Either way, you're not going to get him. Best to just move on, for both your sakes.
---Mark on 8/25/07|
You could have bigger problems now besides adultery. You obviously do not fear God. There is a very good chance that you have been deceiving yourself and that you aren't even a Christian. I don't want you to burn in hell. So you better start repenting and bearing some fruit.
---jason on 8/11/07|
You'll think messed up, if you don't stop this. The half has not been told what could happen to you, spiritually.
Do you know the Lord?
---Brad on 8/11/07|
Bobbie: Are you a believer in Jesus Christ? Is He your Lord and Savior? If so, then you need to confess, repent and get back on track with your walk with Him.

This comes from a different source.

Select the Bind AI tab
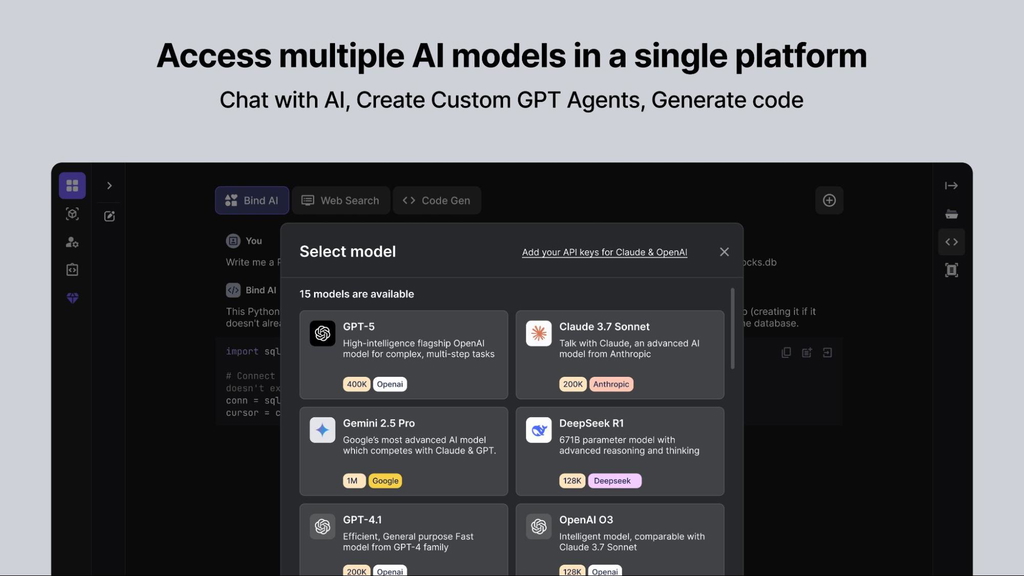 click(252, 201)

If not, you also need to confess, repent and accept Him as your Savior.
You are in direct disobedience to God's Word concerning adultery. You have a choice of being obedient or defying Him. He died a cruel horrible death so that you could have a loving relationship with God. Read 1 Corinthians 6.
---Trish9863 on 8/10/07|
This is Bobbie. Yes, my ex-fiance and I are having an affair now, it started a month after he married. He and I had been together 4 years and had 3 wedding dates set, but something always stopped it. I believe he rushed off and married another because it was easier for him. He tells me almost every day that he misses me and loves me, but says he loves her as well. It has really messed me up.
---Bobbie on 8/10/07|
Why do you want to be involved with a man that is a cheater, has no regard for the sanctity of marriage, disrepects his wife, treats you like the "other women", etc? Is that the kind of man that you desire? Please look at what a future with him would be like....if he commits adultery on her...why wouldn't he do the same with you? Maybe...he did just that when you were seeing him before!
---Annie on 8/10/07|
Bobbie, you wrote, "I'm having an affair" > you mean NOW while he's married? For starters, it's simple: the adultery has to stop. And LOVE will not have you two betraying his wife, I offer. You are not loving each other while betraying her.

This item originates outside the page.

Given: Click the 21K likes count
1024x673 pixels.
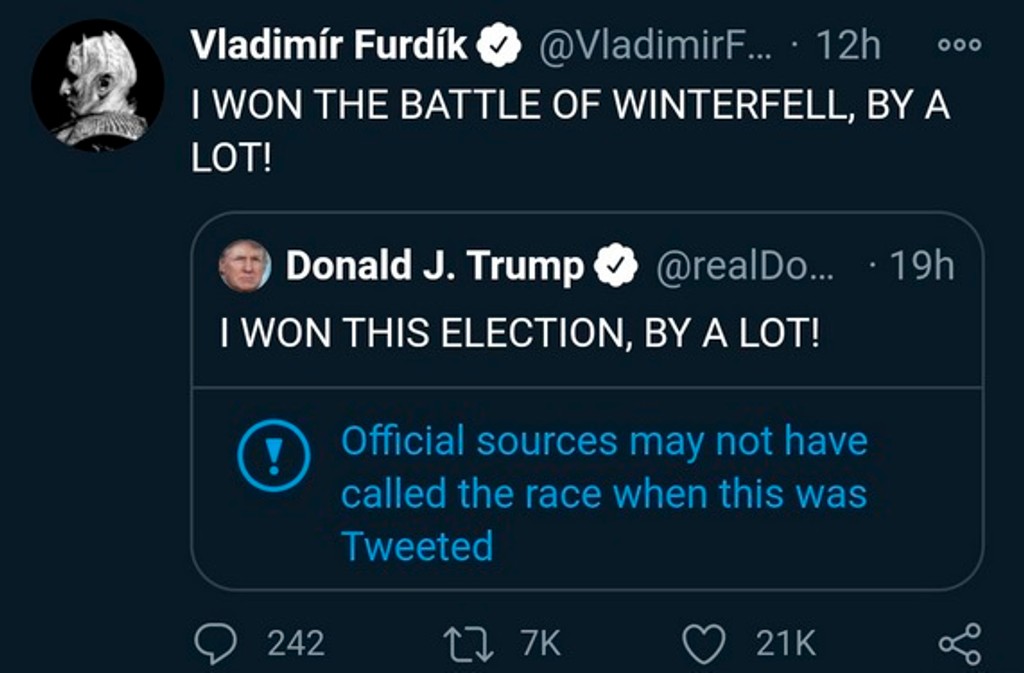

You can get free from him and become a moral person, AND become real in God's love so you can attract a genuinely loving man.
---Bill_bila5659 on 8/9/07|
wrong reason or not, he is married...If they got married 2 months after he was with you, then he was probably seeing her when you was with him...He sounds like a cheater, let him go!
---a_good_friend on 8/9/07|
Well, sorry to burst your bubble, but there is not much that you can do. You have already made your choice and he has made his. First thing i would suggest is that you stop having an affair with a married man, before things just get worse for the both of you. Chalk it up as a hard learning experience, and learn from it, and go on with your life ! I'm sure that there is another man out there waiting for you !
---tony on 8/9/07|
You have got to be kidding me. You don't know what to do? Ask any lost soul on the street and they can tell you what to do. You don't need to come to a "Christian Blog"
for this answer. Or since your here, read one of the other 30 or so blogs dealing with this issue.